# cvt hesitates, delays and surges forward at low speeds



## kannyrocks (Sep 4, 2015)

Hi,

I have got a MITSUBISHI OUTLANDER 2.4 2008 which shares the same CVT as NISSAN ALTIMA I guess.

At the speed of 2-15 mph when rpm is below 1000 and I try to accelerate the car hesitates , waits for a second and then leaps forward with a jerk.

This situation happens everyday in city traffic when I nearing a turn I slow down the car and after the turn I accelerate.


Also I have noticed that if the car is moving above 15 miles an hour and i take my foot off the gas pedal then there is engine braking but as soon as the speedometer hits 15 mph the car jerks a little and runs free. I feel that the cvt belt then disengages itself and the car runs as a manual does in neutral gear.

CVT feels great to run but this jerk at low speed and then the jerk when reducing speed occurs takes the fun out of smooth drive.

I have a 2008 model run 32,000 miles, original fluid ( never changed).

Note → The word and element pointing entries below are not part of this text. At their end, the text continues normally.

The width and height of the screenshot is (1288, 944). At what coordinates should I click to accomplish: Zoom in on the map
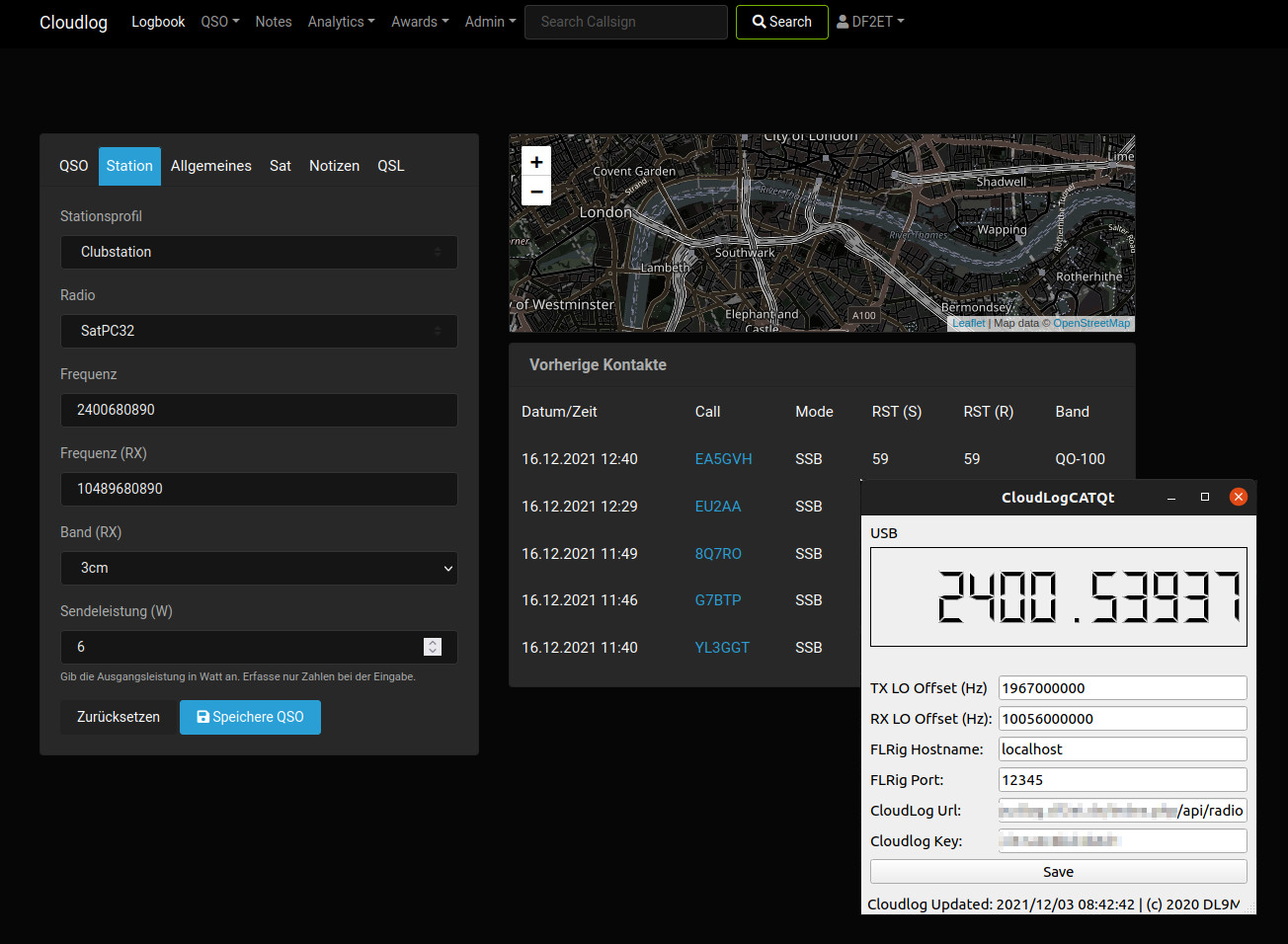535,162
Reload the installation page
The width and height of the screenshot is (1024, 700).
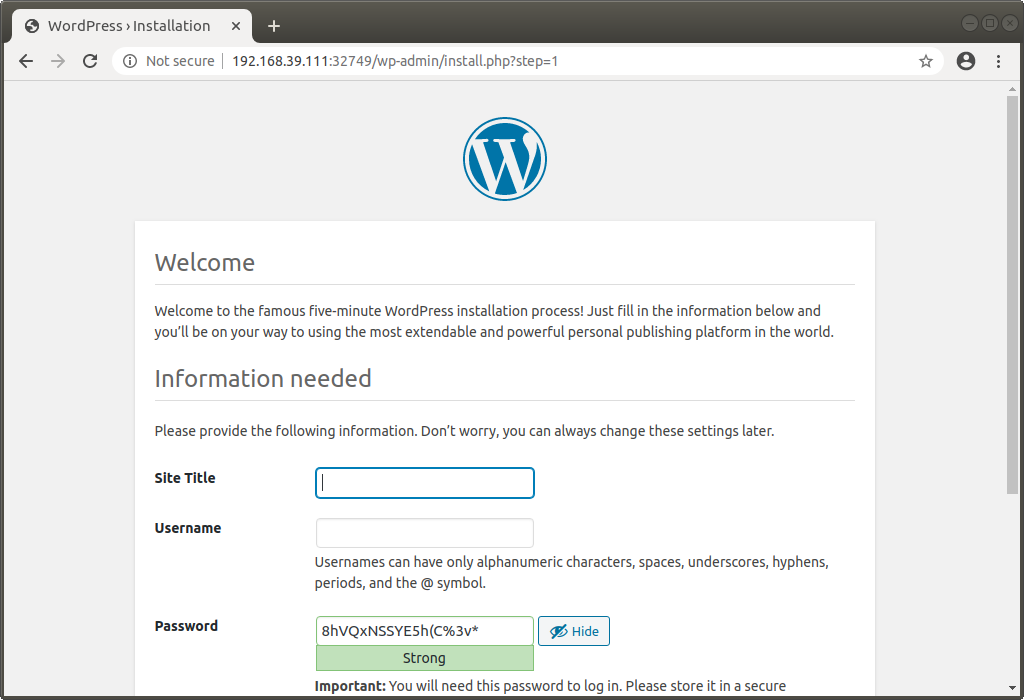[90, 61]
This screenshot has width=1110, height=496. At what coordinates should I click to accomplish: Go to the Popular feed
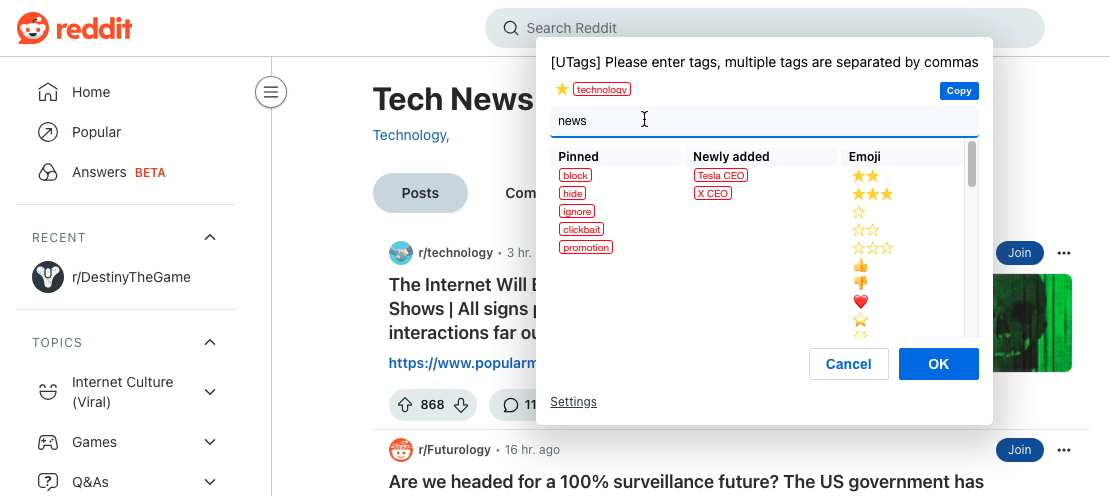[x=96, y=132]
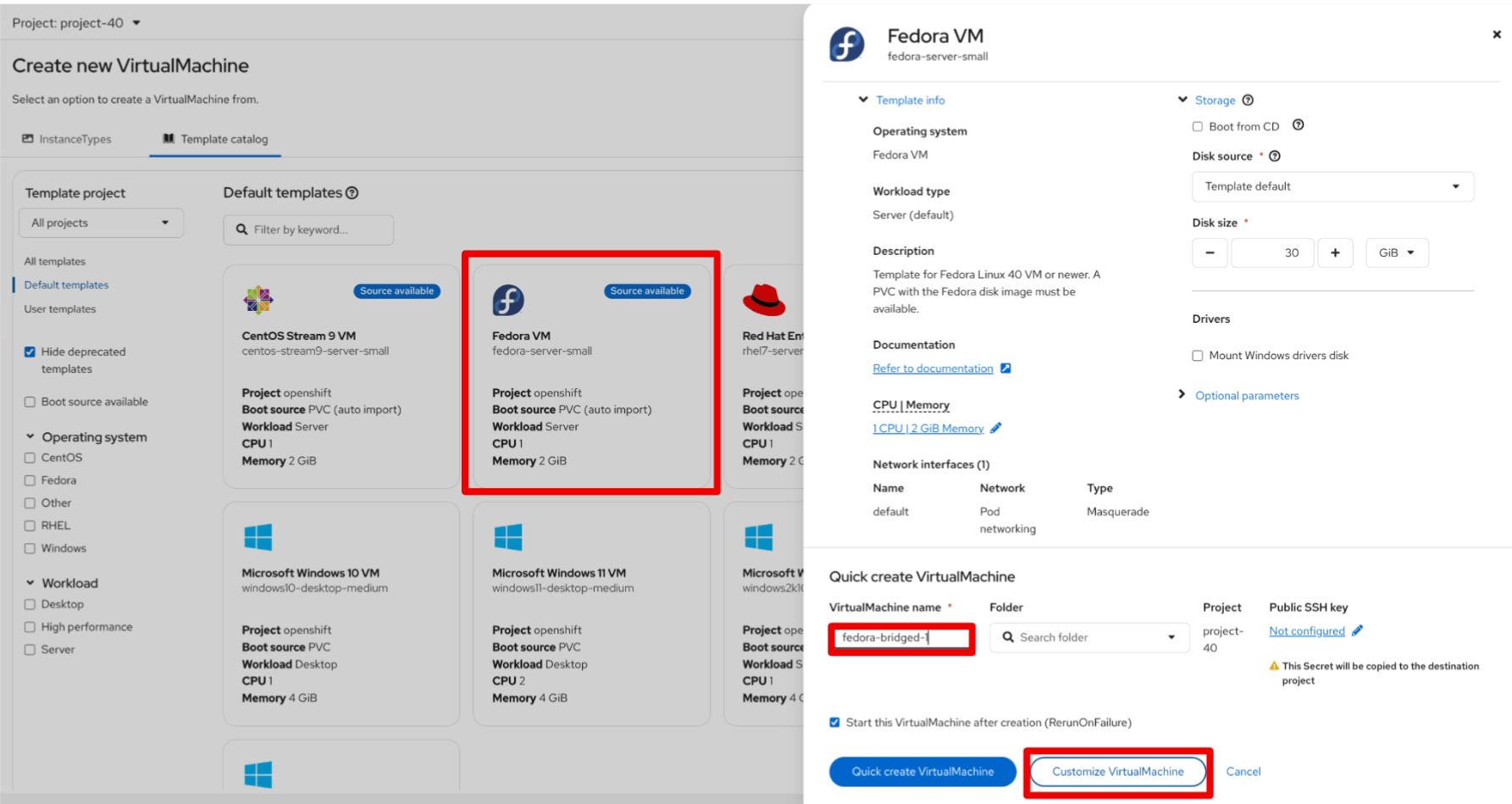Expand the Optional parameters section
The width and height of the screenshot is (1512, 804).
point(1246,396)
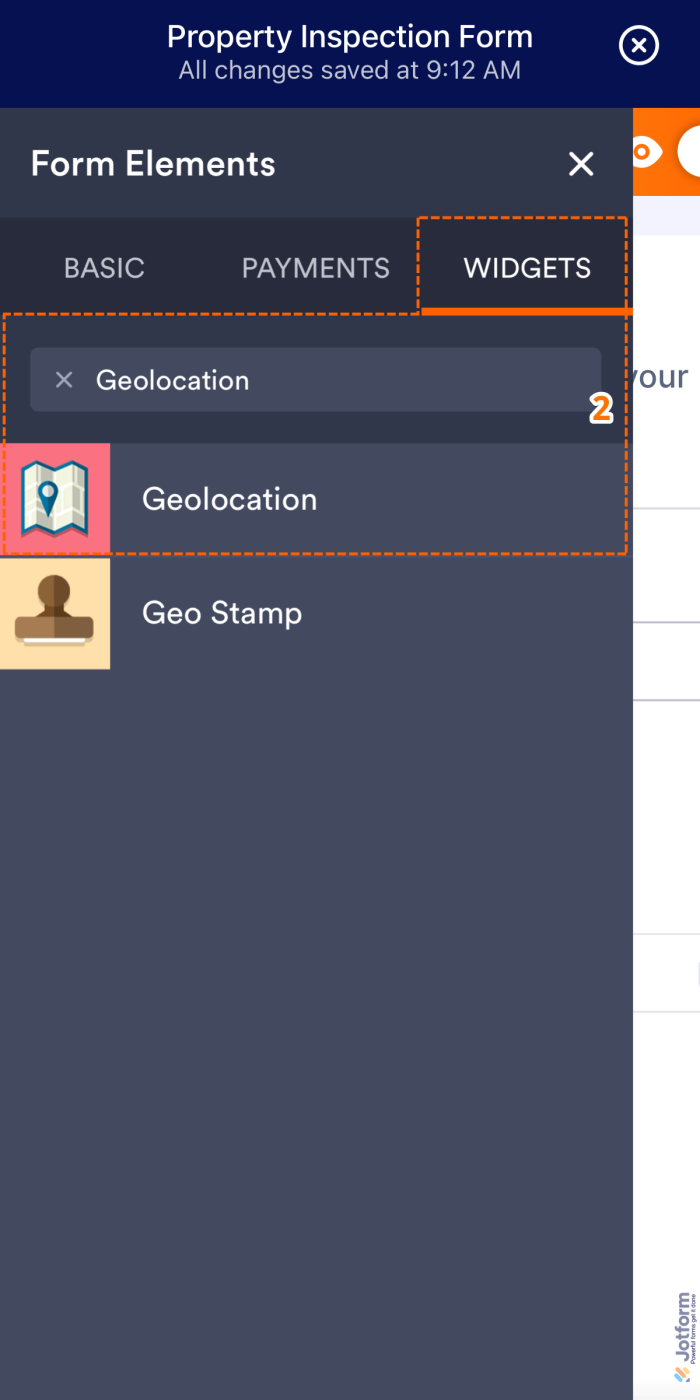Click the X to close Form Elements panel
This screenshot has width=700, height=1400.
pyautogui.click(x=580, y=163)
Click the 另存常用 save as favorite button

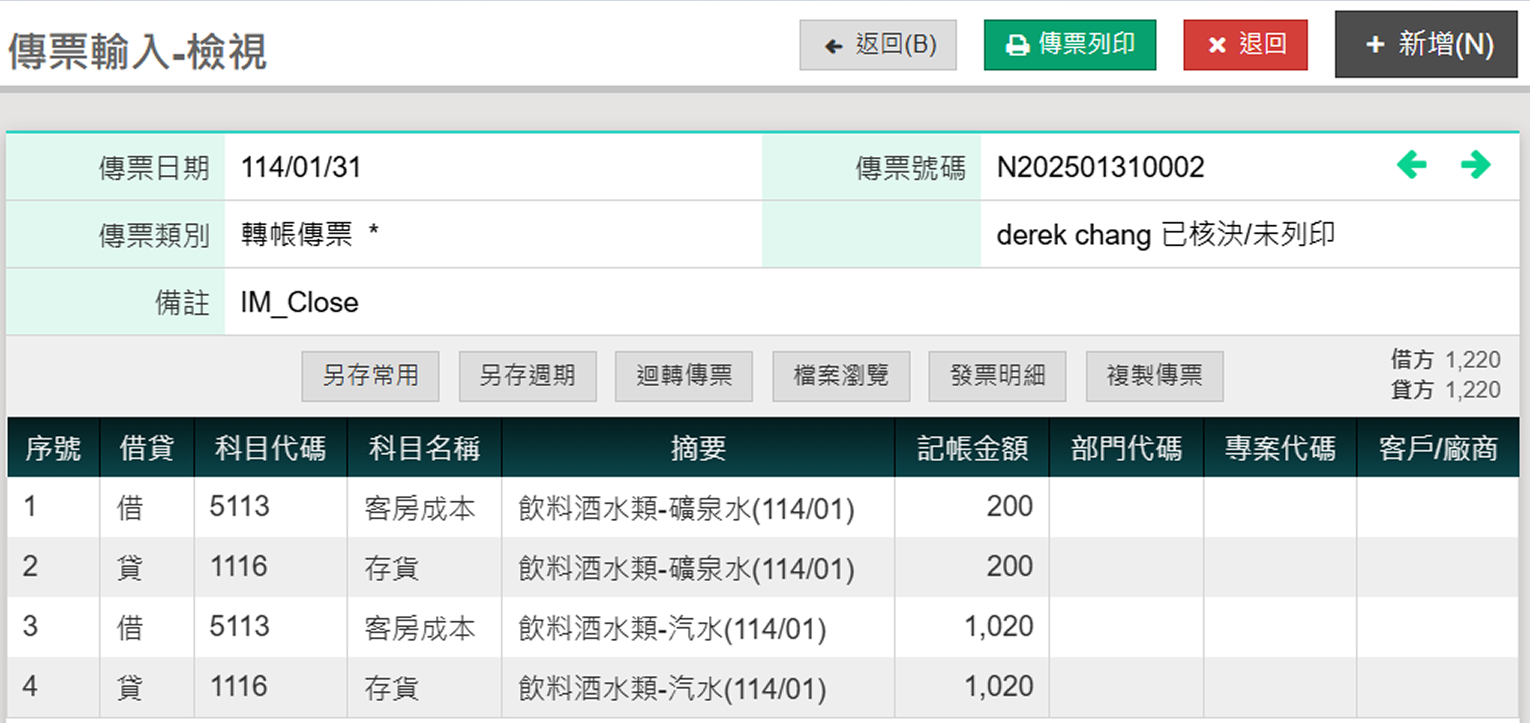click(370, 376)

All the experienced members please let me know if this is normal behavior and is there a way to reduce it.


----------



## seldomseen (Sep 11, 2015)

kannyrocks said:


> Hi,
> 
> I have got a MITSUBISHI OUTLANDER 2.4 2008 which shares the same CVT as NISSAN ALTIMA I guess.
> 
> ...


Take your car to the dealership and ask them to reprogram your CVT. Doing so should resolve the problem and/or allow your CVT to initiate it's adaptive learning process to resolve the problem.


----------